The task:
What you return must be the data below, word for word, without any images.

(Exercise inputs)

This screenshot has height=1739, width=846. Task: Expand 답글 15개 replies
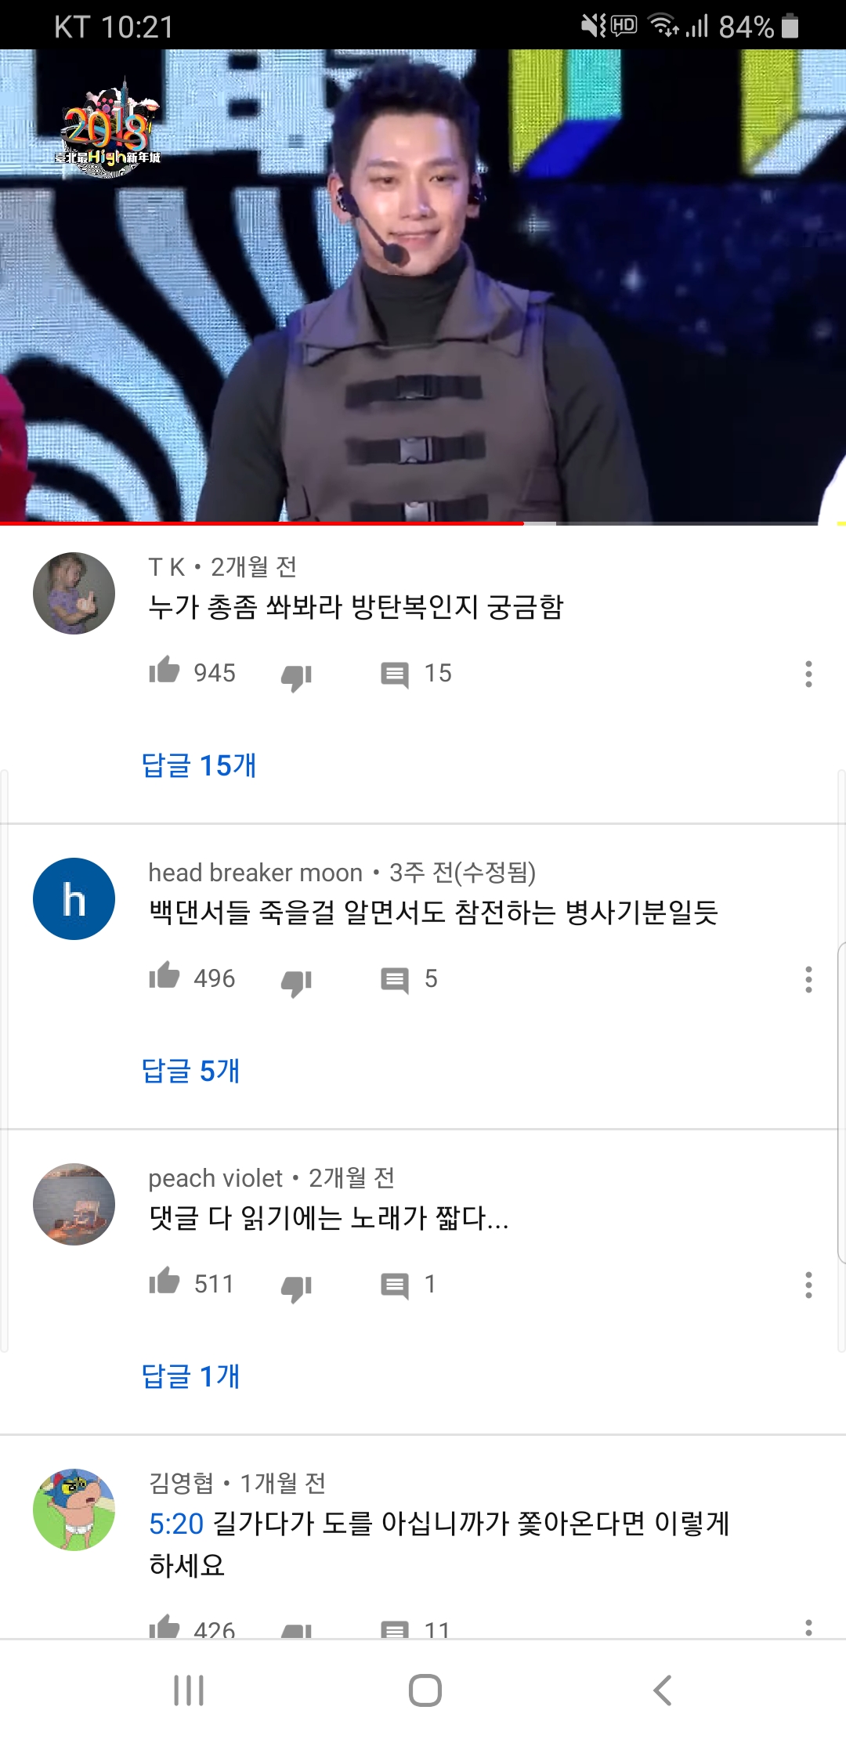pos(199,765)

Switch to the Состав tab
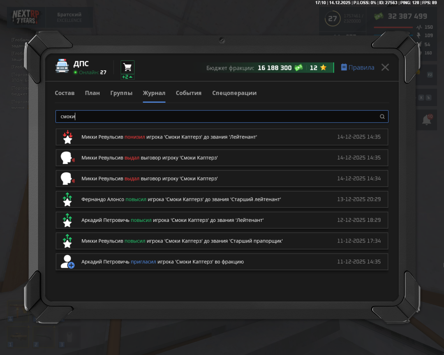(65, 93)
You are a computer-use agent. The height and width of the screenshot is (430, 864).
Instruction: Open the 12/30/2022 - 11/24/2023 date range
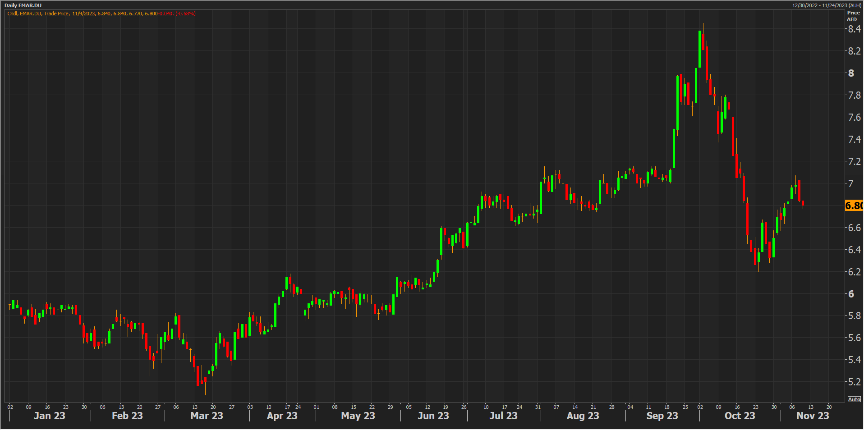pos(826,5)
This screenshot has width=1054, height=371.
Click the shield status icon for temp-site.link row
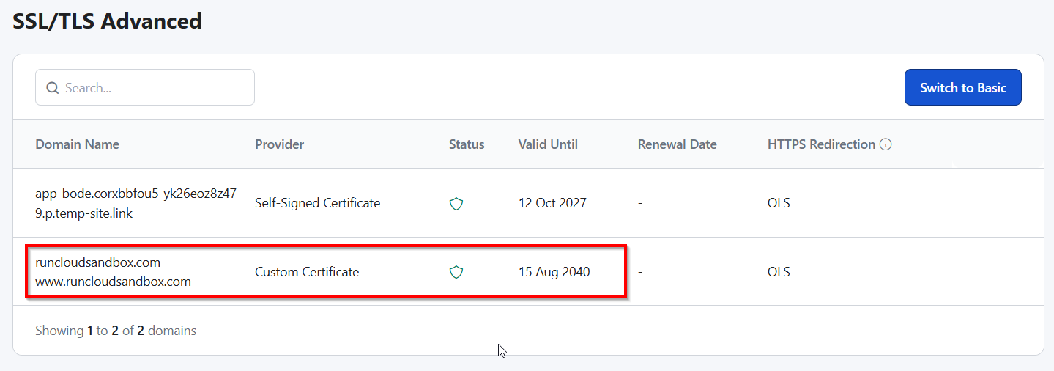[456, 204]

(End Exercise inputs)

Problem solution:
This screenshot has height=1739, width=846. Task: Expand 답글 15개 replies
pos(199,765)

Switch to the Состав tab
(65, 93)
You are a computer-use agent. The height and width of the screenshot is (430, 864).
Instruction: Open the 12/30/2022 - 11/24/2023 date range
pos(826,5)
This screenshot has width=1054, height=371.
Click the shield status icon for temp-site.link row
[456, 204]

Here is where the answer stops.